PROBLEM STATEMENT: Add 83 to every click coordinate in the answers and give all the lines again, requests included, from the line with "At what coordinates should I click to accomplish: Sort" to the line with "[x=108, y=119]". Leave the pictures out.

ITEMS:
******************************

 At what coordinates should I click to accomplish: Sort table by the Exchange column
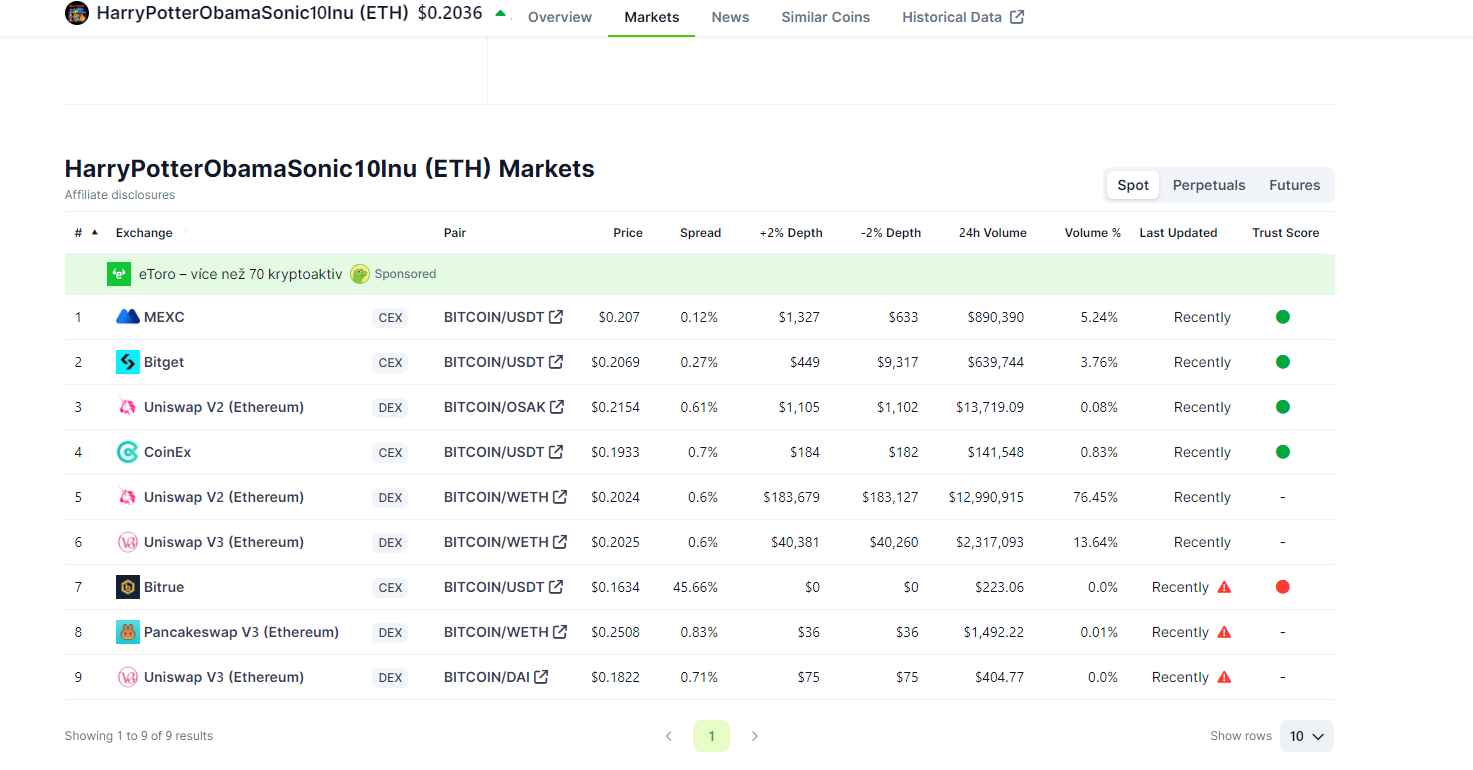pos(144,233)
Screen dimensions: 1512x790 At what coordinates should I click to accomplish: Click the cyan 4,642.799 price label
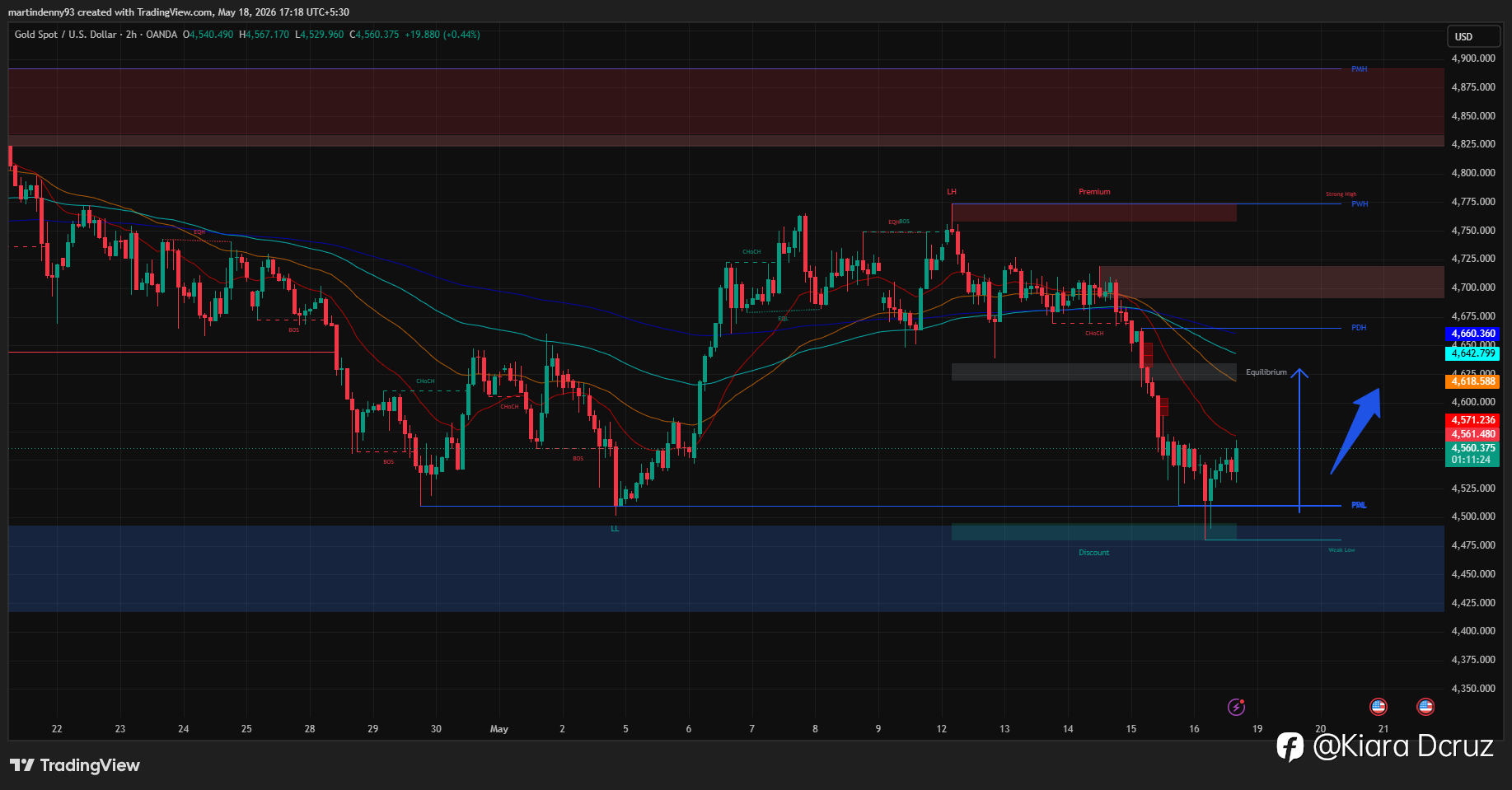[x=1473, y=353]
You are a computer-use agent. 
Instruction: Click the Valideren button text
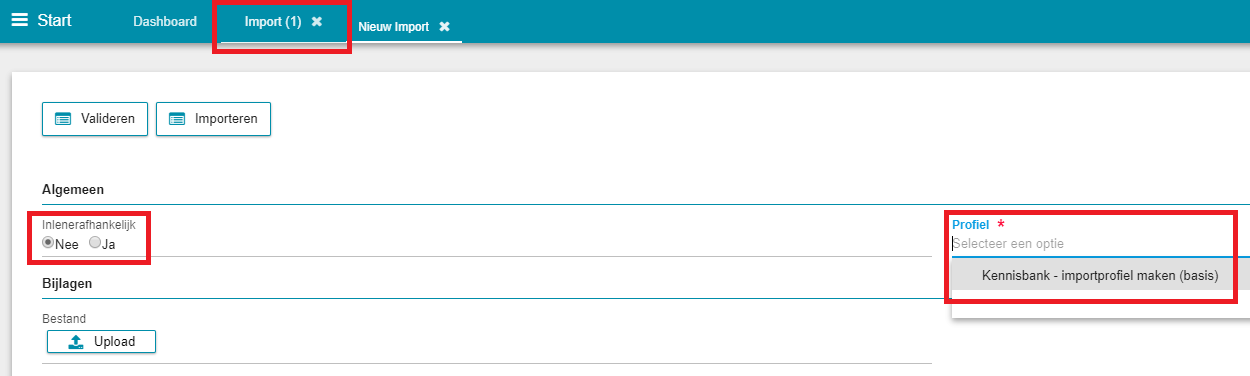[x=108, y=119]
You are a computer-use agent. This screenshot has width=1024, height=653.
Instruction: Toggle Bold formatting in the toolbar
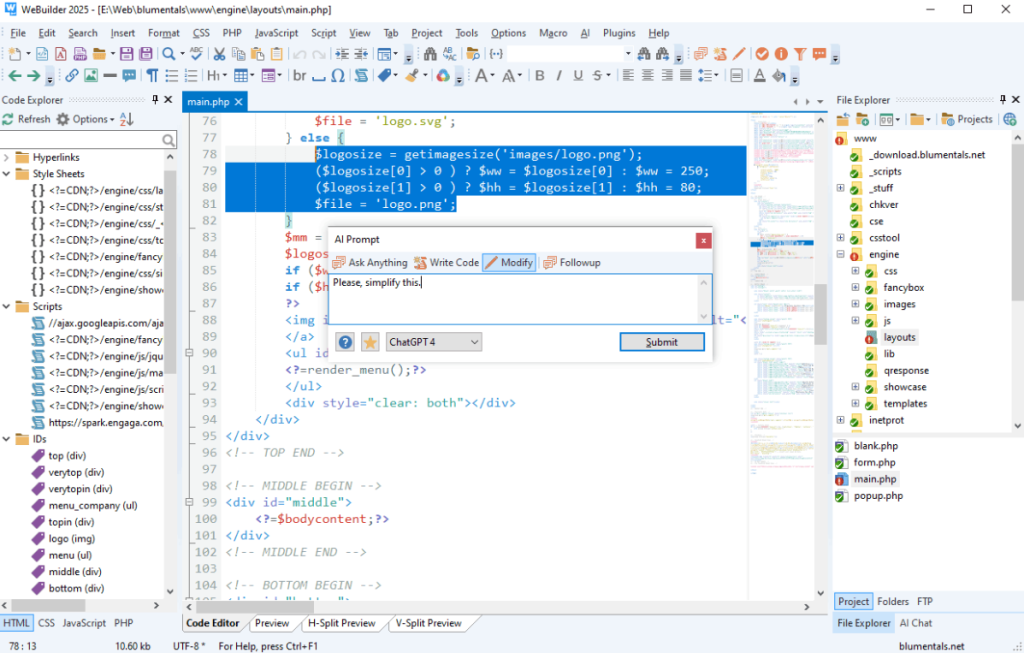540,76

******************************

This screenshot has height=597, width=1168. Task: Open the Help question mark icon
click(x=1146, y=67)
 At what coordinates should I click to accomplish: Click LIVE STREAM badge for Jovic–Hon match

******************************

WRITTEN ANSWER:
 At what coordinates should I click to accomplish: Sort table by the Exchange column
pos(227,316)
Screen dimensions: 1512x790 At what coordinates should I click to accomplish: Click the cyan 4,642.799 price label
[x=1556, y=436]
You are a computer-use agent. 
Instruction: Click the Valideren button text
[x=191, y=202]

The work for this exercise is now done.